Mamula (Мамула), also known colloquially as Lastavica, is an uninhabited islet in the Adriatic Sea, within the southwestern Montenegrin municipality of Herceg Novi.

Mamula is located between Prevlaka and Luštica peninsulas at the entrance to the Bay of Kotor. This small islet is of circular shape, and is 200m in diameter. It is 3.4 nmi away from Herceg Novi.

==History==
During the period of the Venetian Republic rule, the island was known as Rondina.

The island has a fort, built in 1853 by Austro-Hungarian general Lazar Mamula. The fort takes up about 90% of the island's surface area. Along with the fortification on Prevlaka's Cape Oštro as well as Arza fortification on Luštica's Cape Arza, both of which were erected at the same time also on suggestion by general Lazar Mamula, fort Mamula was part of the Austro-Hungarian Army's contingency plans of preventing the enemy entrance into the Bay of Kotor.

===Concentration camp in World War II===
During World War II, from 30 May 1942 onwards, the fascist forces of Benito Mussolini's Kingdom of Italy converted the Mamula fort into a concentration camp. The concentration camp was known for torture and cruelty to prisoners. Most of the camp's prisoners came from the neighboring area.
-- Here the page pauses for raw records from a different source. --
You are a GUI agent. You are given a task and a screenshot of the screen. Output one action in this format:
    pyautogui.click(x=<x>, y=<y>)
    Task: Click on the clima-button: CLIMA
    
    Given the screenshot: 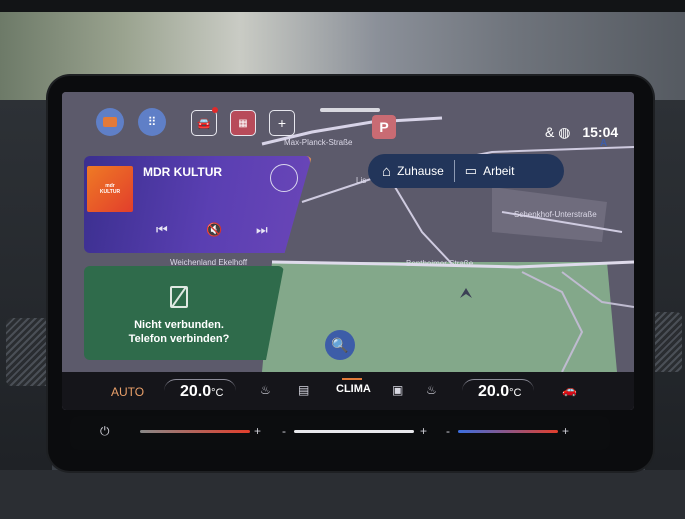 What is the action you would take?
    pyautogui.click(x=354, y=386)
    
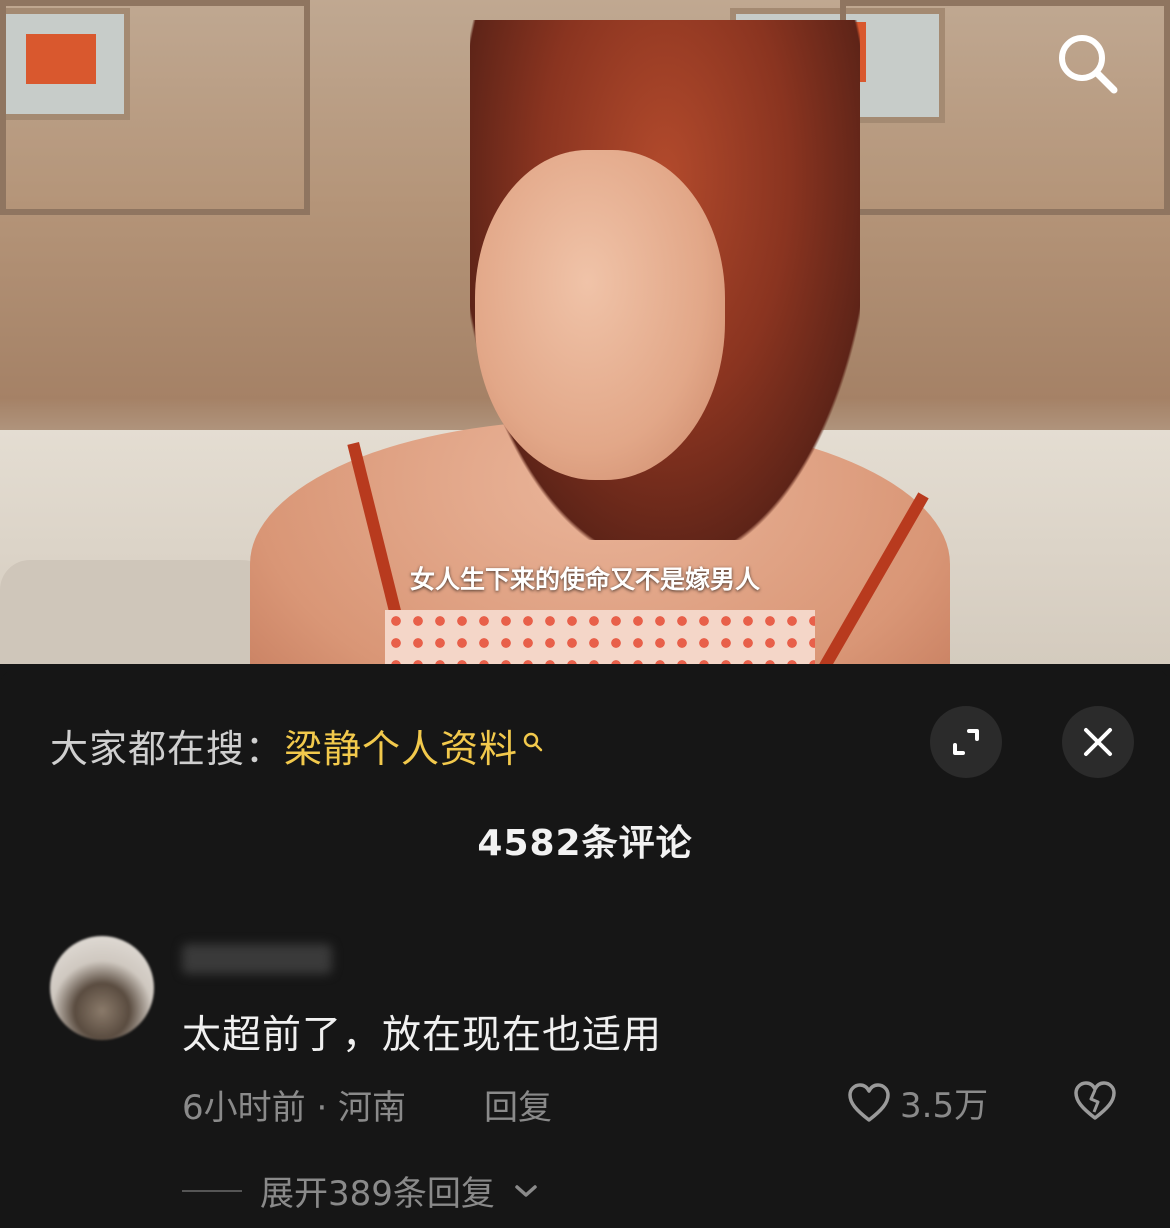  I want to click on like-count: 3.5万, so click(944, 1106).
===Luxury resort redevelopment===
In early January 2016 the government of Montenegro, over the objections of those who were once imprisoned on the island, approved a plan to convert the site of this former concentration camp into a luxury beach resort by Switzerland-based Orascom Development Holding AG under a 49-year lease deal. Former United Nations Secretary General Boutros Boutros-Ghali had previously written the Montenegrin Parliament expressing surprise that the "only solution for preserving and using the fort is a mere business arrangement and privatisation agreement." Since 2023 it is a completed resort.

==In popular culture==
The 1959 Yugoslav movie Campo Mamula starring Ljuba Tadić, Pavle Vuisić, and Dragan Laković, produced by Avala Film and directed by Velimir Stojanović, depicts and dramatizes the World War II events on the island that was converted into a concentration camp during this period.

In autumn 2013, the Serbian fantasy drama-thriller Mamula was announced. Later retitled Killer Mermaid for overseas release, it was shot on the island and incorporates its history, featuring an ex-German soldier living on the island and killing people to feed to a mermaid.

Serbian thrash metal band Quasarborn has a song titled "Mamula" that appears on their second full-length album "A Pill Hard to Swallow".